Lib/numbers.py
cpython 3.14 @ ab2d84fe1023/Lib/numbers.py
Lib/numbers.py defines the five-level numeric ABC hierarchy specified by PEP 3141. Every abstract method in the tower corresponds to a Python operator or built-in function. Concrete built-in types (int, float, complex) are wired in at the bottom of the file via register() calls rather than through inheritance, so the hierarchy does not appear in their MROs.
Map
| Symbol | Lines | Kind | Notes |
|---|---|---|---|
Number | 37-46 | ABC | Root; sets __hash__ = None |
Complex | 57-168 | ABC | Adds __complex__, real, imag, arithmetic, conjugate, __eq__ |
Complex.register(complex) | 169 | registration | Links the builtin complex type |
Real | 172-289 | ABC | Adds __float__, __trunc__, floor/ceil/round, ordering, //, % |
Real.register(float) | 289 | registration | Links the builtin float type |
Rational | 292-326 | ABC | Adds numerator/denominator properties; provides __float__ default |
Integral | 328-427 | ABC | Adds __int__, __index__, three-arg pow, bit-shift and bitwise ops |
Integral.register(int) | 427 | registration | Links the builtin int type |
Reading
The add/radd pattern
Every binary operator in Complex is declared as a pair of abstract methods. The forward method (__add__) handles self + other; the reflected method (__radd__) handles other + self. Both are marked @abstractmethod, so concrete subclasses must implement both or inherit concrete versions.
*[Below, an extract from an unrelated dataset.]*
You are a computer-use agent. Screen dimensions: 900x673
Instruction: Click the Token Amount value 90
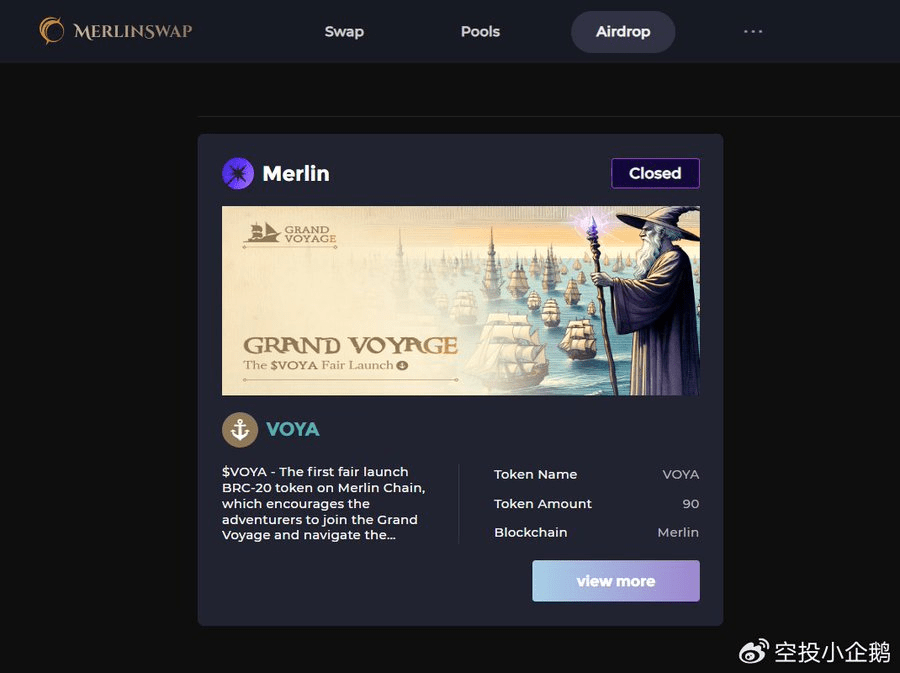690,504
# CPython: Lib/numbers.py:96 Complex.__add__
@abstractmethod
def __add__(self, other):
"""self + other"""
raise NotImplementedError
@abstractmethod
def __radd__(self, other):
"""other + self"""
raise NotImplementedError
__sub__ and __rsub__ are the one exception: they are provided as concrete defaults that reduce to negation plus addition (lines 116-122), so subclasses only need to implement __neg__ and __add__.
The register() calls and why they are not inheritance
Registering complex, float, and int via ABCMeta.register rather than listing them as subclasses avoids two problems. First, the built-in types already have a fixed MRO determined in C; retrofitting the ABC tower into that MRO would require touching typeobject.c. Second, Decimal satisfies all the abstract methods of Real numerically but must not be registered as a Real because Decimal + float is undefined, and the ABCs promise interoperability.
# CPython: Lib/numbers.py:169 Complex.register
Complex.register(complex)
# CPython: Lib/numbers.py:289 Real.register
Real.register(float)
# CPython: Lib/numbers.py:427 Integral.register
Integral.register(int)
After these calls, isinstance(1, numbers.Integral) returns True even though int.__mro__ contains no ABC class.
Rational and the numerator/denominator contract
Rational adds two abstract properties and overrides __float__ with an integer-division implementation that avoids floating-point overflow on huge numerators:
# CPython: Lib/numbers.py:317 Rational.__float__
def __float__(self):
"""float(self) = self.numerator / self.denominator"""
return int(self.numerator) / int(self.denominator)
The explicit int() casts ensure that a custom Rational subclass whose numerator property returns a non-int Integral still works correctly. fractions.Fraction inherits this default; Integral overrides it again at line 413 with the simpler float(int(self)).
gopy notes
Status: not yet ported.
Planned package path: module/numbers/.
The abstract method stubs are pure Python and straightforward to translate. The key dependency is ABCMeta (from module/abc/) and its register method. The three register() calls at the bottom of the file must run after the built-in types exist, so they belong in a module init function that runs after the core type system is set up. fractions.Fraction registration can be deferred until module/fractions/ is ported.